The stove does have a glass front with metal doors behind it. I've never closed the metal doors because I like to see the fire (when I've cleaned the glass at least) and because the doors don't move as easily as they should since the stove is old. You have to lift a plate off that's above the glass and then reach in and unfold each door towards the center so they lay flat behind the glass. I hadn't thought about the glass potentially shattering, so now I'll be sure to close the metal doors as much as I can when I'm not right there! It will probably also help with keeping the glass cleaner; the airflow over the glass certainly doesn't help, but at least now I know it's designed to have some air come in that way.

My stove looks just like the one on page 5 of that brochure.  I've attached a picture. Thank you for the tips and you did provide useful information!


----------



## MongoMongoson (Mar 17, 2021)

I am glad I could help some.  I hope the wood behind the stove and under it is only there when you are not burning the stove.  Without a manual, we do not know what the safe clearance is from the back of your stove to combustible material, so we should assume it is a 36" minimum.  For under the stove, I can't remember the safe unlisted device clearance, but it is safe to say having those splits under the stove is a violation.    
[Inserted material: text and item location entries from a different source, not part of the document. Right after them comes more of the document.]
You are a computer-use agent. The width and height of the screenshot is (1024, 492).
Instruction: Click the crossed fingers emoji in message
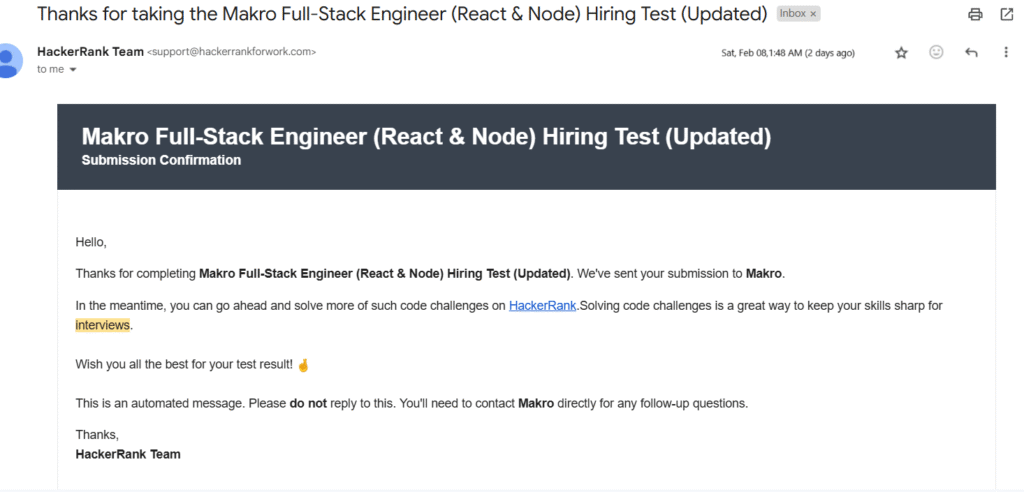tap(302, 365)
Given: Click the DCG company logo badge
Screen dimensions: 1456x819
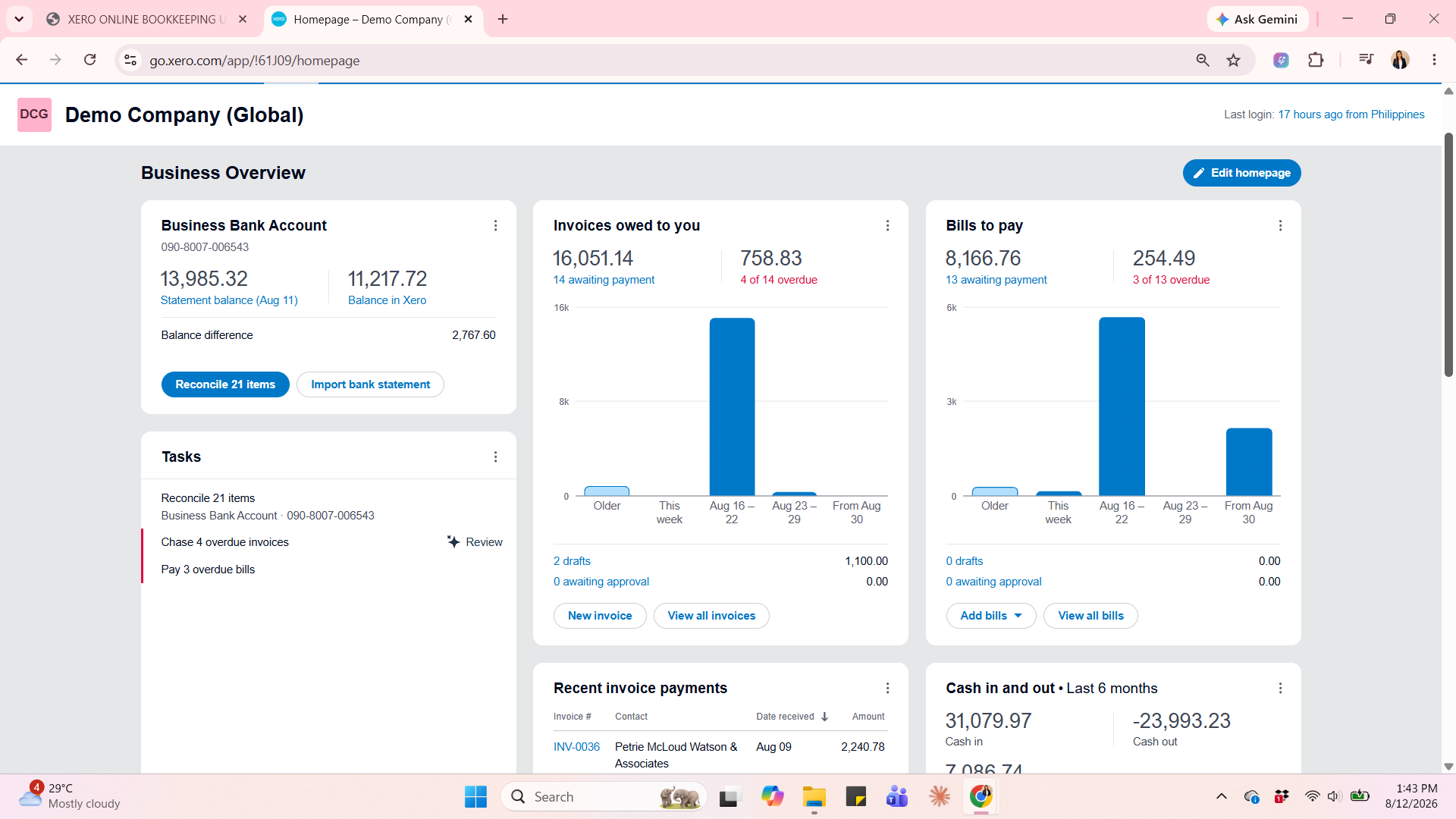Looking at the screenshot, I should 34,115.
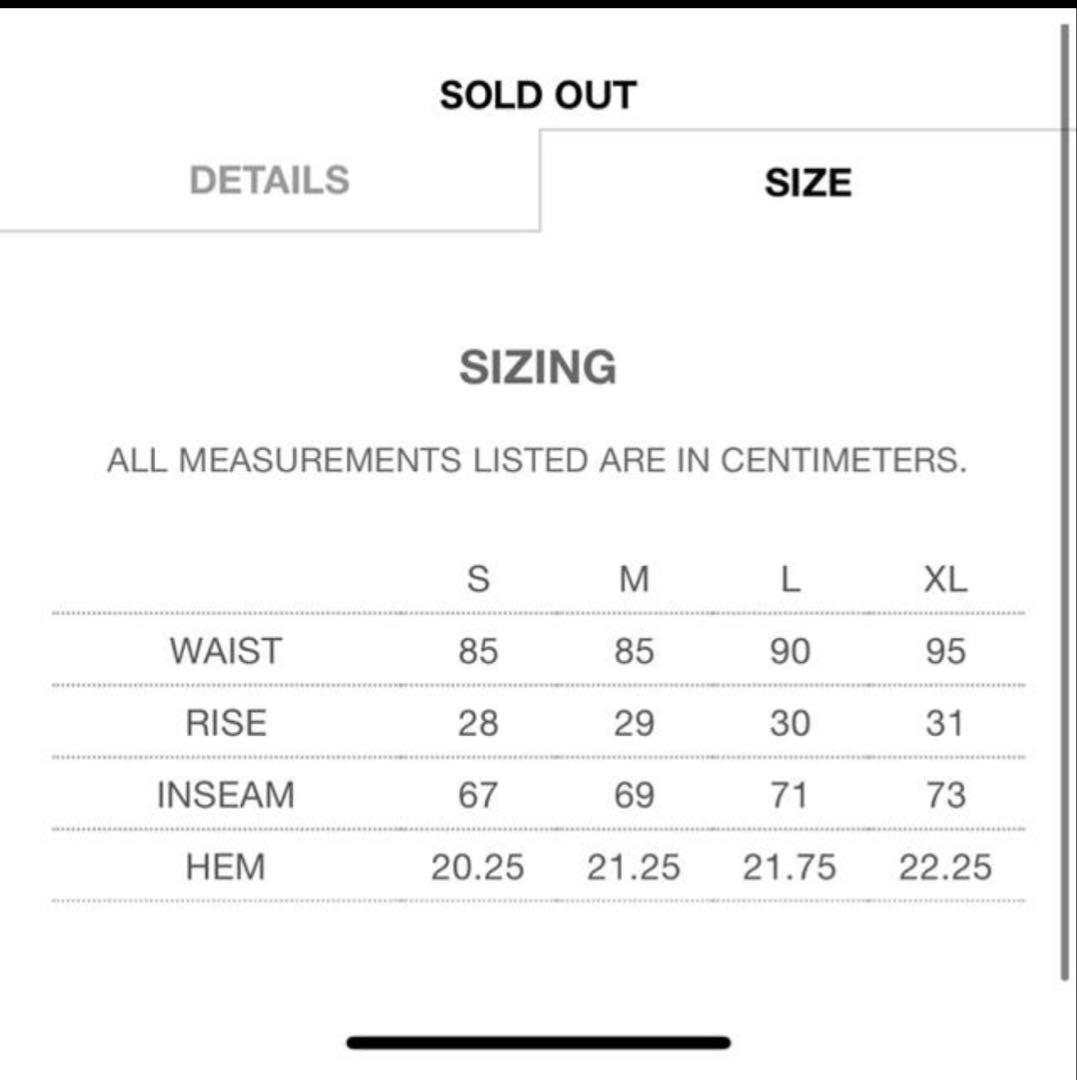
Task: Click the WAIST row label
Action: (x=226, y=651)
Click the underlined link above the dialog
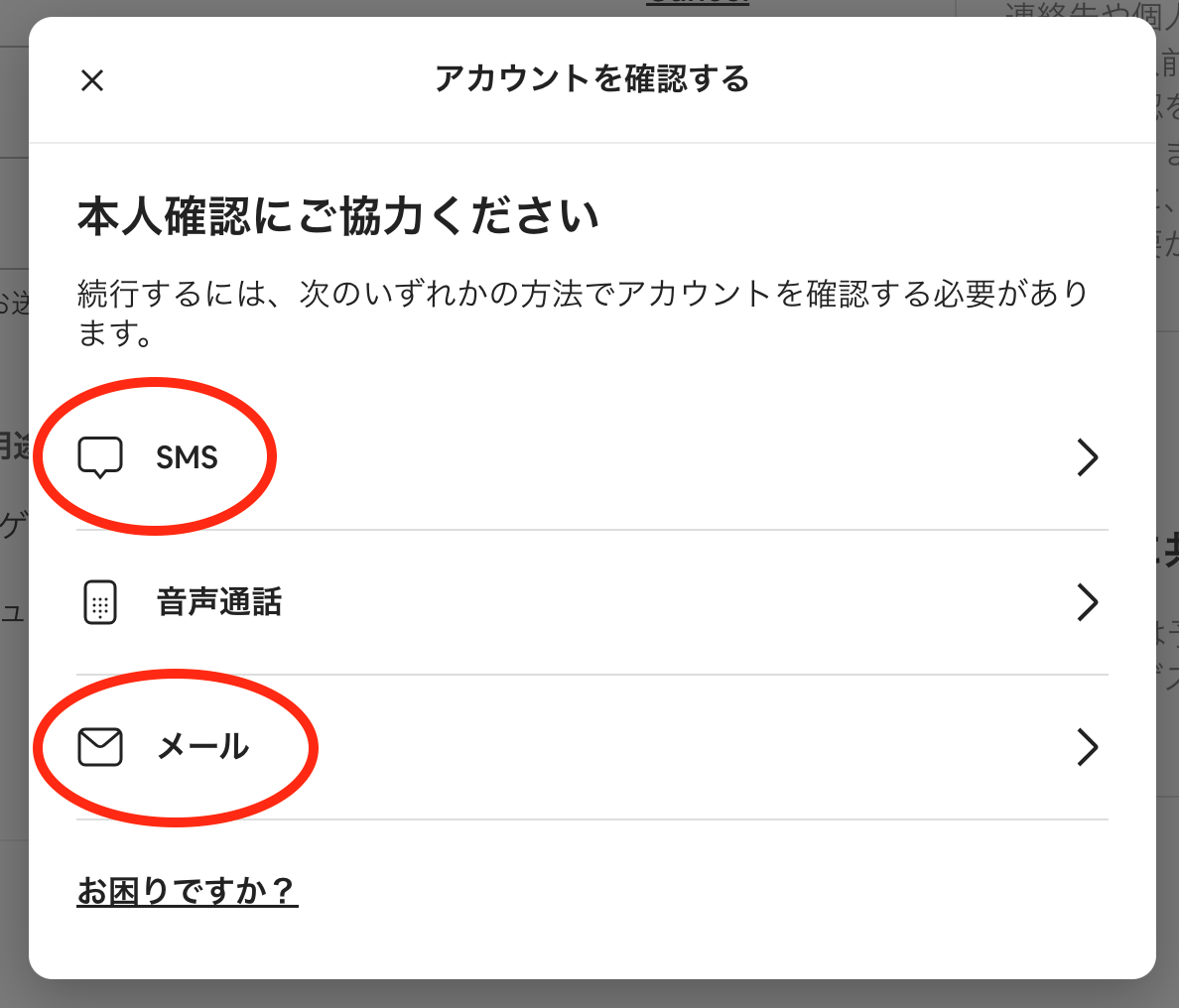The image size is (1179, 1008). pos(697,3)
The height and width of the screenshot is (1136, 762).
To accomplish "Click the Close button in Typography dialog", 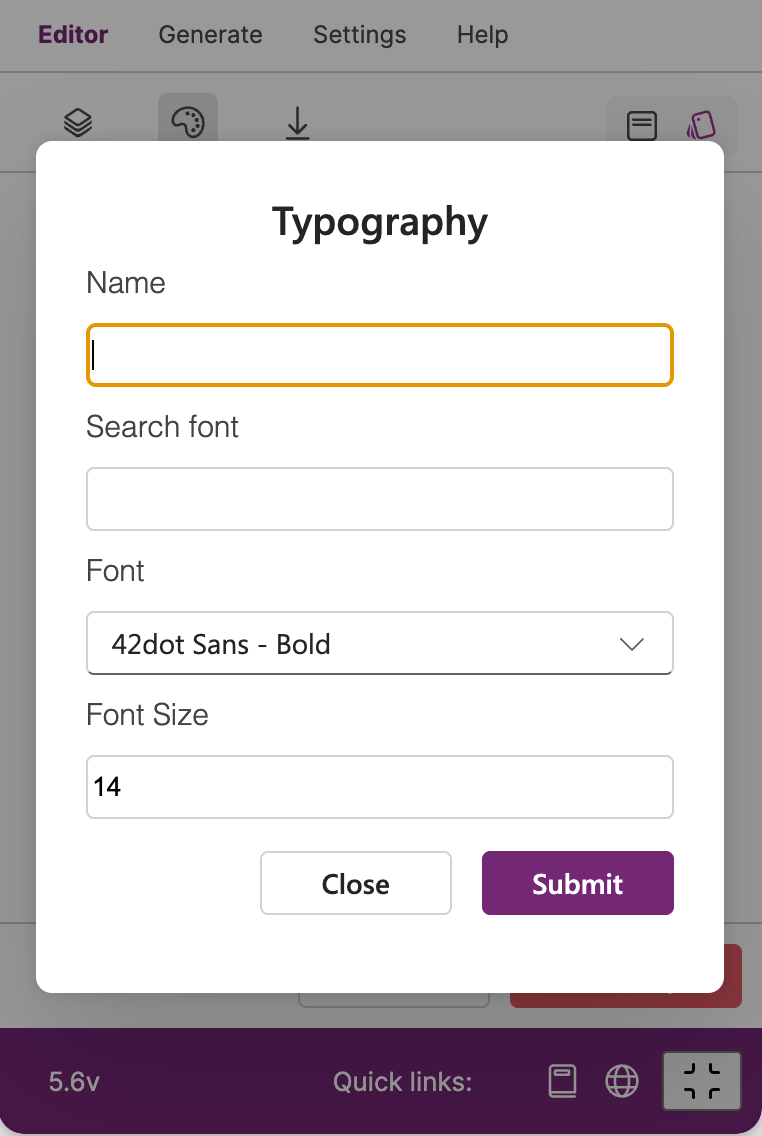I will click(356, 883).
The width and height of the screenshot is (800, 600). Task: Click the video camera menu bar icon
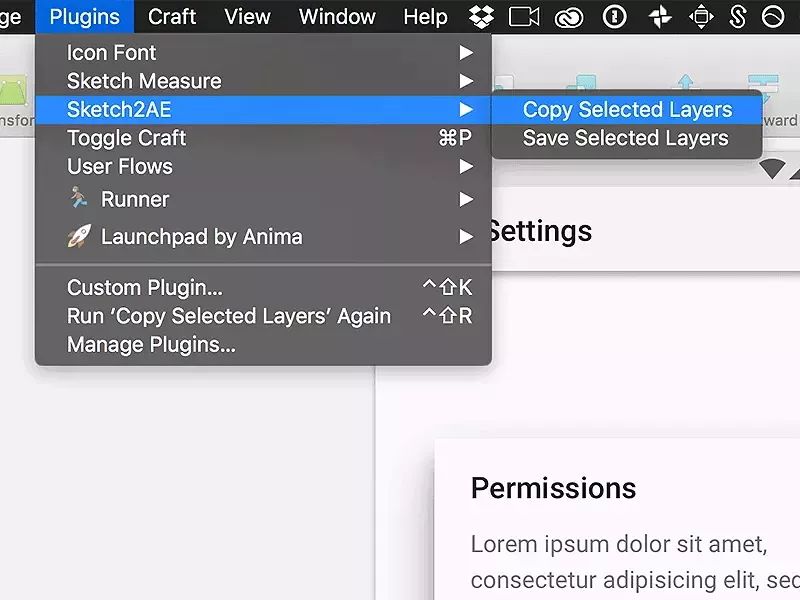pos(524,17)
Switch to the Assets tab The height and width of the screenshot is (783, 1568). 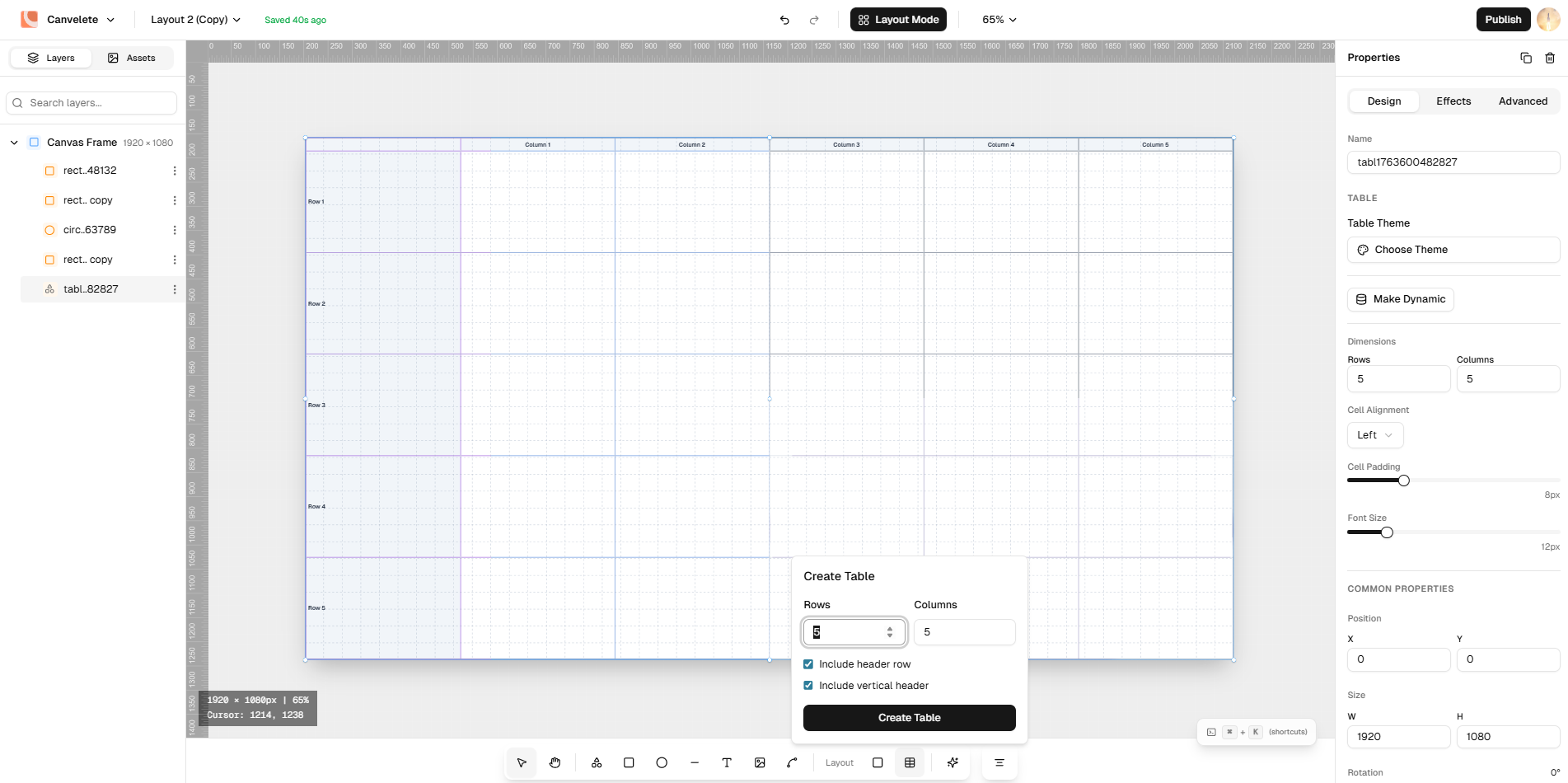click(x=132, y=58)
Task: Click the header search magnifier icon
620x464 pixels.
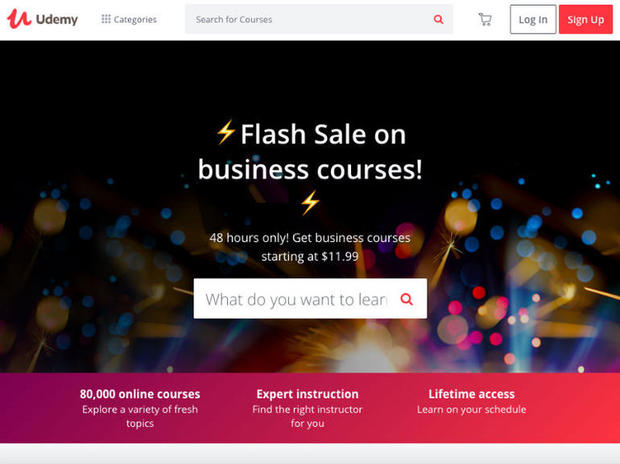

OK when the stove is cold, but you take the risk of forgetting one or accidentally leaving one behind the stove, which can lead to some excitement.


----------



## bondiblueos9 (Mar 17, 2021)

I keep it there to warm it up some after bringing it in from outside, so it doesn’t go into the stove cold. The wood near the stove ends up cleared before the end of the evening, either by going into the stove or going into the pile just out of the picture.  I don’t leave it there unattended, and there is a fire extinguisher nearby just in case. Good point about the low visibility behind the stove.


----------



## mazah13 (Sep 21, 2022)

Good Afternoon,

I'm thinking about buying the same stove - Russo 3GRV - and was curiouse how you like it since there isn't much information around. What's the max burn time you get and how much wood do you go through in winter? Any info would be greatly appreciated.

Thank you,
Brendan


----------